War and heroism

Francis denies being a hero. Larry LaSalle is given as his idea of a true hero

How does Cormier show this?

Cormier makes Francis insist that he is not heroic. Instead he describes how Larry went off to war and distinguished himself in action.


I am not a hero, of course.

A New England Marine is one of the great heroes of Pacific action, receiving the Silver Star ...

...the people of Monument jammed the Plymouth to see the town’s first big war hero on the silver screen.

I had always wanted to be a hero, like Larry LaSalle and all the others, but had been a fake all along.


Francis is unable to separate his understanding of his actions during the war from his feelings of failure for not having rescued Nicole from Larry.

However, he believes that Larry is exactly what a hero should be like.

It is interesting that even after the reader knows that Francis intends to kill Larry, Francis is still referring to Larry as a hero. He can separate whatever Larry did from his war action, but is unable to do the same for himself.

Larry explains why Francis behaved as he did

How does Cormier show this?

Cormier shows how Larry wants to reassure Francis about his action during the war.


You would have fallen on that grenade, anyway. All your instincts would have made you sacrifice yourself for your comrades.


The reader can tell that Larry is serious at this point in the novel. He has nothing left to lose and there is no reason for him to lie. Therefore, for once, he can be trusted. His opinion of Francis is right – Francis would have died to save his friends because he would have acted instinctively.

Other characters’ experiences in the war

How does Cormier show this?

Through Francis’ eyes, Cormier describes how other characters have been affected by their experiences in the war – either dying or receiving life-changing injuries.


Enrico is now without his legs and is also missing his left arm.

I see George Richelieu tugging at his pinned-up sleeve which should hold his arm but his arm is buried somewhere in the South Pacific...

...poor Joey LeBlanc, who died on a beach on Iwo Jima in the South Pacific...

'Jesus,’ Sonny Orlandi mutters. Jesus: meaning I’m scared and so is everybody else, clenched fists holding firearms, quiet curses floating on the air...

I see the twitching in the corner of Arthur’s mouth...

Armand stares off into space... and there’s a sudden flash of what – terror? bad dreams? – in his eyes.

The scared war... God, but I was scared, Francis. I messed my pants.
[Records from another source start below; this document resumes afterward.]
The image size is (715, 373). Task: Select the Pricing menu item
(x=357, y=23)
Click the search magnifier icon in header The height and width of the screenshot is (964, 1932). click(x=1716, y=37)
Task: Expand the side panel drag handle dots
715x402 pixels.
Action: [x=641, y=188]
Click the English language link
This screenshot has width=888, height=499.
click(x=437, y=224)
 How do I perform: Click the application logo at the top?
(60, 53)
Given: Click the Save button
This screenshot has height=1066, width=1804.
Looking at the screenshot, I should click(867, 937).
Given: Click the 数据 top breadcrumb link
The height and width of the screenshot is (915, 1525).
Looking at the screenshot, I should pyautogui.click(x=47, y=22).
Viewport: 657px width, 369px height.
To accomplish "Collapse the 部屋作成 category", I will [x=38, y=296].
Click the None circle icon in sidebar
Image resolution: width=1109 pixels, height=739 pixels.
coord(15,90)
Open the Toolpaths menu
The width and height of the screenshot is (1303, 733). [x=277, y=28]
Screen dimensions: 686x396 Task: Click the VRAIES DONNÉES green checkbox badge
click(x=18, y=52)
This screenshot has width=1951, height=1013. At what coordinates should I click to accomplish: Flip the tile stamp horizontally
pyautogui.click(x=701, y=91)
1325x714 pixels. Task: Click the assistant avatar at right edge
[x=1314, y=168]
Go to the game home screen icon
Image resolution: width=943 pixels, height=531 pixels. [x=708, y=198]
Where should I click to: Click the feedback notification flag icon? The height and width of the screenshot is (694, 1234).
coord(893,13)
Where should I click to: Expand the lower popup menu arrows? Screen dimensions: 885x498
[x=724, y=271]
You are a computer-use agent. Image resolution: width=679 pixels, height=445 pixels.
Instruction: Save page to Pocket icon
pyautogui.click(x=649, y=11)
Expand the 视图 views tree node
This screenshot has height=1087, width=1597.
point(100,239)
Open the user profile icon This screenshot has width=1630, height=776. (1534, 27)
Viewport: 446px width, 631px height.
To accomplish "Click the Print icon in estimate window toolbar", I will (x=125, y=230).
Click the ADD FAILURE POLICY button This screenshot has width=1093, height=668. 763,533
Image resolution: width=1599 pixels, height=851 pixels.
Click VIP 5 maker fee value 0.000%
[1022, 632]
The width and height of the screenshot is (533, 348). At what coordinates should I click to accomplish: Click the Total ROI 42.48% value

While Francis has received terrible injuries to his face, others, such as Enrico Rucelli, have been left even worse off. The reader is forced to consider how there are varying degrees of damage left by war. The thought of body parts being almost abandoned in a far off land is extremely disturbing.

Other friends lost their lives, and Francis pities them all, dying alone far away from home and family. This suggests his emotional capacity and personal involvement with the war.

Even those who were not physically hurt have received other kinds of damage. Francis has moved a long way from his initial ideas about war being an exciting adventure.

The veterans who drink at the St Jude’s Club talk and joke with one another, but in their moments of silence it is obvious that not one of them is completely unaffected by their experiences.

Arthur Rivier admits to having been afraid, but only when he is drunk. It is somehow seen as a shameful thing to have been frightened. Only at the end does Francis come to realise that fear is a normal human response.

Francis finally understands

How does Cormier show this?

At the end of the novel, Francis comes to a realisation about heroism.


I remember what I said to Nicole about not knowing who the real heroes are and I think of my old platoon.

We were only there. Scared kids, not born to fight and kill. Who were not only there but who stayed, did not run away, fought the good war. And never talk about it. And didn’t receive a Silver Star. But heroes, anyway. The real heroes.


At last, Francis sees that heroism is not about carrying out great feats of bravery. It is about being an ordinary human being, who in spite of being absolutely terrified, continues to do what has to be done. After the war is over, true heroes do not boast about their achievements but continue with their lives quietly, almost anonymously. Francis is forced to be anonymous because of his injuries, and he eventually realises that it is this that makes him join the ranks of true heroes.

Analysing the evidence


How does Cormier explore the themes of war and heroism in Heroes?

Cormier looks at the themes of war and heroism through Francis’ narration but also through the way that other characters view him. His gradual understanding of the horrors of war is shown through his initial innocence, when he believes that war is a big adventure, developing into a realistic acceptance of how much damage can be caused by war. Cormier also shows how other characters, who have been affected in different ways by war, struggle to live normal lives after they have returned. Cormier allows Francis’ descriptions of his and other men’s injuries to provide a gruesome but realistic picture of what war really involves. Eventually, the reader sees, through Francis, that a hero is just a normal person who endured something horrific without running away.